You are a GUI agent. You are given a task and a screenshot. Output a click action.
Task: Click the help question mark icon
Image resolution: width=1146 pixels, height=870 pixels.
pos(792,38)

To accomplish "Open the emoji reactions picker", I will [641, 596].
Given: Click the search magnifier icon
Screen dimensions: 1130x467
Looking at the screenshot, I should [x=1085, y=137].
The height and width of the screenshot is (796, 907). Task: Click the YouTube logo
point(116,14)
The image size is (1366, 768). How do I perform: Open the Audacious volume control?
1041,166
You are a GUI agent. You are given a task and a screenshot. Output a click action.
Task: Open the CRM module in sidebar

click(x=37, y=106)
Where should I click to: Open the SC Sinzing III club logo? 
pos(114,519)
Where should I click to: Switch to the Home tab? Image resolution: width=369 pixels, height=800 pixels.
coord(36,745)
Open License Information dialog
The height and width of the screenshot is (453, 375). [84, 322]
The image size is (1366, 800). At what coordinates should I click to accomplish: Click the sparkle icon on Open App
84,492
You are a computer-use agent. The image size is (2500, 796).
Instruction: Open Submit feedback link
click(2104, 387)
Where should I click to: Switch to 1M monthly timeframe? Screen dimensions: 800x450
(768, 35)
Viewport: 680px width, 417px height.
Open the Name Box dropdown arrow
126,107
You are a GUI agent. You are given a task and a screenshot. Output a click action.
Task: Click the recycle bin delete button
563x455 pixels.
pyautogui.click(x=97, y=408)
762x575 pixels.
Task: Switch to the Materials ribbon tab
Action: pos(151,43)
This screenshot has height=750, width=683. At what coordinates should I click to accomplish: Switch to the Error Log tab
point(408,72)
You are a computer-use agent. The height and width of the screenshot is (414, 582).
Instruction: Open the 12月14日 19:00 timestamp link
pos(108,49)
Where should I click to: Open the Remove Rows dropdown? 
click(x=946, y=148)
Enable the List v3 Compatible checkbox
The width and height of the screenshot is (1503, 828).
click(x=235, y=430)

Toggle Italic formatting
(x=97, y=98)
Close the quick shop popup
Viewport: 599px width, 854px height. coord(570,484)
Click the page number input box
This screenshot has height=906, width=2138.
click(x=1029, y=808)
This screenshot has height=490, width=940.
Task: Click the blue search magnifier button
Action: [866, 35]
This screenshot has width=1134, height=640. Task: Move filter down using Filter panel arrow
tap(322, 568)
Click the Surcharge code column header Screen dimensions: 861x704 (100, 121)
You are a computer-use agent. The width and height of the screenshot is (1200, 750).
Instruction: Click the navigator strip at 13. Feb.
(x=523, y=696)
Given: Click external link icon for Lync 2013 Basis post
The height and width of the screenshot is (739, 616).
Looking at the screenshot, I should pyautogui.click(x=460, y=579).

◆ ◆ ◆ ◆

#### [What you need to do]
Retype every record above exactly.

#### [Task response]
You are a GUI agent. You are given a task and a screenshot. Output a click action.
Task: Click the help question mark icon
Image resolution: width=1146 pixels, height=870 pixels.
pos(792,38)

To accomplish "Open the emoji reactions picker", I will [641, 596].
Given: Click the search magnifier icon
Screen dimensions: 1130x467
Looking at the screenshot, I should [x=1085, y=137].
The height and width of the screenshot is (796, 907). Task: Click the YouTube logo
point(116,14)
The image size is (1366, 768). How do I perform: Open the Audacious volume control?
1041,166
You are a GUI agent. You are given a task and a screenshot. Output a click action.
Task: Open the CRM module in sidebar

click(x=37, y=106)
Where should I click to: Open the SC Sinzing III club logo? 
pos(114,519)
Where should I click to: Switch to the Home tab? Image resolution: width=369 pixels, height=800 pixels.
coord(36,745)
Open License Information dialog
The height and width of the screenshot is (453, 375). [84, 322]
The image size is (1366, 800). At what coordinates should I click to accomplish: Click the sparkle icon on Open App
84,492
You are a computer-use agent. The image size is (2500, 796).
Instruction: Open Submit feedback link
click(2104, 387)
Where should I click to: Switch to 1M monthly timeframe? Screen dimensions: 800x450
(768, 35)
Viewport: 680px width, 417px height.
Open the Name Box dropdown arrow
126,107
You are a GUI agent. You are given a task and a screenshot. Output a click action.
Task: Click the recycle bin delete button
563x455 pixels.
pyautogui.click(x=97, y=408)
762x575 pixels.
Task: Switch to the Materials ribbon tab
Action: pos(151,43)
This screenshot has height=750, width=683. At what coordinates should I click to accomplish: Switch to the Error Log tab
point(408,72)
You are a computer-use agent. The height and width of the screenshot is (414, 582).
Instruction: Open the 12月14日 19:00 timestamp link
pos(108,49)
Where should I click to: Open the Remove Rows dropdown? 
click(x=946, y=148)
Enable the List v3 Compatible checkbox
The width and height of the screenshot is (1503, 828).
click(x=235, y=430)

Toggle Italic formatting
(x=97, y=98)
Close the quick shop popup
Viewport: 599px width, 854px height. coord(570,484)
Click the page number input box
This screenshot has height=906, width=2138.
click(x=1029, y=808)
This screenshot has height=490, width=940.
Task: Click the blue search magnifier button
Action: [866, 35]
This screenshot has width=1134, height=640. Task: Move filter down using Filter panel arrow
tap(322, 568)
Click the Surcharge code column header Screen dimensions: 861x704 (100, 121)
You are a computer-use agent. The width and height of the screenshot is (1200, 750).
Instruction: Click the navigator strip at 13. Feb.
(x=523, y=696)
Given: Click external link icon for Lync 2013 Basis post
The height and width of the screenshot is (739, 616).
Looking at the screenshot, I should pyautogui.click(x=460, y=579).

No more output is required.